Lieu : INHA (Institut national d’histoire de l’art), Auditorium et salle Walter Benjamin, 2 rue Vivienne / 6 rue des petits champs, Paris 2e (Métro : Bourse ou Pyramides ; Bus : 29 et 39)

Le concept d’inspiration est étudié en Occident depuis l’Antiquité (cf. Marianne Massin, La pensée vive, qui traite l’histoire du concept dans la création philosophique et littéraire ‒ mais de façon restreinte à l’Occident et sans ouverture aux autres arts). En Asie, l’inspiration n’a pas été conceptualisée en tant que telle : il y est plutôt question de sensation, d’intuition, d’éveil subit. En Chine et en Corée, bien qu’il soit fait référence à des facteurs déclenchants ‒ du type, en sciences, « pomme de Newton » ou « baignoire d’Archimède » ou, en arts, par exemple Zhang Xu, calligraphe des Tang, qui trouve un nouveau style, la cursive folle, au spectacle d’une danse au sabre ‒ tout acte de création est d’abord considéré comme produit du souffle vital et de l’imprégnation. Au Japon, l’accent est mis sur la tradition secrète et le processus artistique (quel que soit l’art) fait appel à l’expérience non dite et à la réceptivité (posture en seiza, kata, cf. Hiroyuki Noguchi). En Inde, la méditation et la visualisation mentale des formes de la divinité précèdent et favorisent la réalisation des images…

Que l’inspiration résulte d’une préparation consciente (valeur du temps), de l’attente, de la prédisposition à son déclenchement, ou d’une fulgurance tangentielle émanant de la rencontre entre l’intériorité de l’artiste et une extériorité, on en cherchera les manifestations, les occurrences, les conditions d’émergence et la façon dont elle se déploie dans le cas où cette extériorité est un autre art ou une autre culture. Ce qui donne son titre au colloque : Instant et essence de l’inspiration à la croisée des arts et des cultures.

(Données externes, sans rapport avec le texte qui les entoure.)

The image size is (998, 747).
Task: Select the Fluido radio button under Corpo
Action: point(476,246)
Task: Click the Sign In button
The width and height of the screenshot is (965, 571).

Il s’agit d’analyser le mystère de cet instant, en ayant conscience que « toutes les tentatives d’explication psychologique de la création ‒ avant tout de la création artistique ‒ sont en un sens vaines, en un sens nécessaires » (Maldiney, Art et existence, p. 36). Pour décrire ce moment imprévisible de franchissement d’une « faille », le « saut » qui s’accomplit entre deux « bords » (ibid.), par persévérance ou fente-déchirure dans les nuages (laissant passer l’éclair ou entrevoir le soleil), on s’appuiera sur les écrits tels que considérations philosophiques, témoignages d’artistes, paratextes, traces dans l’oeuvre… (cf. Jankélévitch, Debussy ou le mystère de l’instant ou Sikong Tu, 缜密 Fin secret, 14e de ses 24 poèmes sur l’art poétique) et les relations d’expérience empirique (André Labarthe à propos de « Tapiès, Barcelone », 1982).